Summary and Schedule
This lesson has been adapted from the original Data Carpentry - Wrangling Genomics to be run using the NeSI infrastructure as part of the Otago Bioinformatics Spring School instead of AWS.
A lot of genomics analysis is done using command-line tools for three reasons:
- you will often be working with a large number of files, and working through the command-line rather than through a graphical user interface (GUI) allows you to automate repetitive tasks,
- you will often need more compute power than is available on your personal computer, and connecting to and interacting with remote computers requires a command-line interface, and
- you will often need to customize your analyses, and command-line tools often enable more customization than the corresponding GUI tools (if in fact a GUI tool even exists).
In a previous
lesson, you learned how to use the bash shell to interact with your
computer through a command line interface. In this lesson, you will be
applying this new knowledge to carry out a common genomics workflow -
identifying variants among sequencing samples taken from multiple
individuals within a population. We will be starting with a set of
sequenced reads (.fastq
files), performing some quality
control steps, aligning those reads to a reference genome, and ending by
identifying and visualizing variations among these samples.

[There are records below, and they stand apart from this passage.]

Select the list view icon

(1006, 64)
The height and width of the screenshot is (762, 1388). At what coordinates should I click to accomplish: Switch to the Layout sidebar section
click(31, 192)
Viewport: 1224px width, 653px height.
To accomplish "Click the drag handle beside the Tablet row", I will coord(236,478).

As you progress through this lesson, keep in mind that, even if you aren’t going to be doing this same workflow in your research, you will be learning some very important lessons about using command-line bioinformatic tools. What you learn here will enable you to use a variety of bioinformatic tools with confidence and greatly enhance your research efficiency and productivity.
Prerequisites
This lesson assumes a working understanding of the bash shell. If you haven’t already completed the Shell Genomics lesson, and aren’t familiar with the bash shell, please review those materials before starting this lesson.

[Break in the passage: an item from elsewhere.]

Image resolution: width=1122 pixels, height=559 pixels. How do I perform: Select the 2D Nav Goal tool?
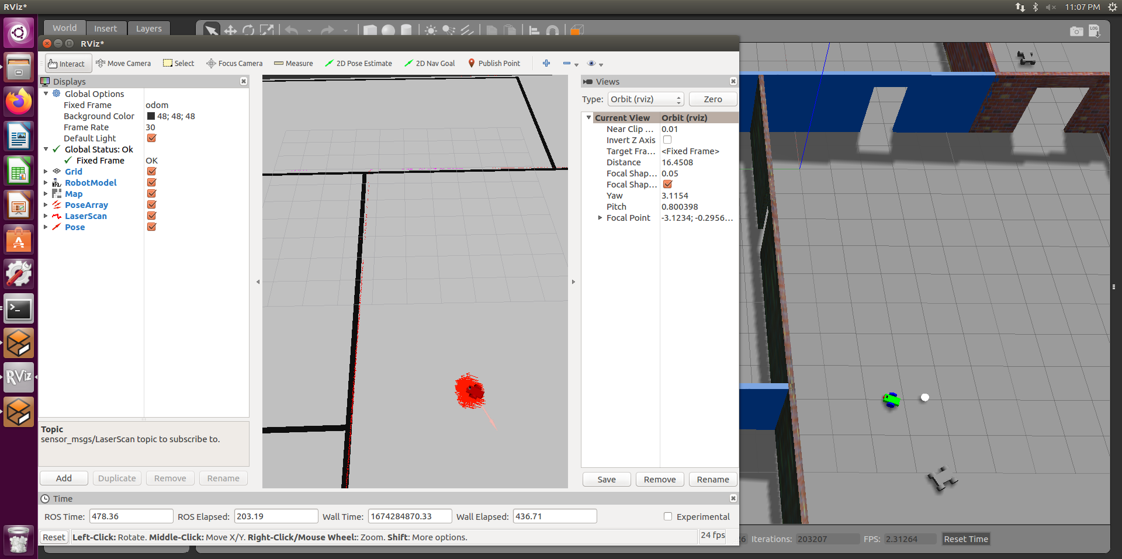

This lesson also assumes some familiarity with biological concepts, including the structure of DNA, nucleotide abbreviations, and the concept of genomic variation within a population.
This lesson uses data hosted on NeSI. Workshop participants will be given information on how to log-in to NeSI during the workshop. Learners using these materials for self-directed study will need to set up their own AMI. Information on setting up an AMI and accessing the required data is provided on the original Genomics Workshop setup page.
Setup Instructions | Download files required for the lesson | |
Duration: 00h 00m | 1. Background and Metadata |
What data are we using? Why is this experiment important? |
Duration: 00h 15m | 2. Assessing Read Quality | How can I describe the quality of my data? |
Duration: 01h 05m | 3. Trimming and Filtering | How can I get rid of sequence data that does not meet my quality standards? |
Duration: 02h 00m | 4. Variant Calling Workflow | How do I find sequence variants between my sample and a reference genome? |
Duration: 03h 40m | 5. Automating a Variant Calling Workflow | How can I make my workflow more efficient and less error-prone? |
Duration: 04h 25m | Finish |
The actual schedule may vary slightly depending on the topics and exercises chosen by the instructor.
This workshop has been adapted from the original Data Carpentry - Genomics workshop to be conducted on the NeSI compute infrastructure. All software and data is already set up for you to use during the workshop.
The original workshop is designed to be run on pre-imaged Amazon Web Services (AWS) instances. For information about how to use the original workshop materials, see the setup instructions on the main workshop page.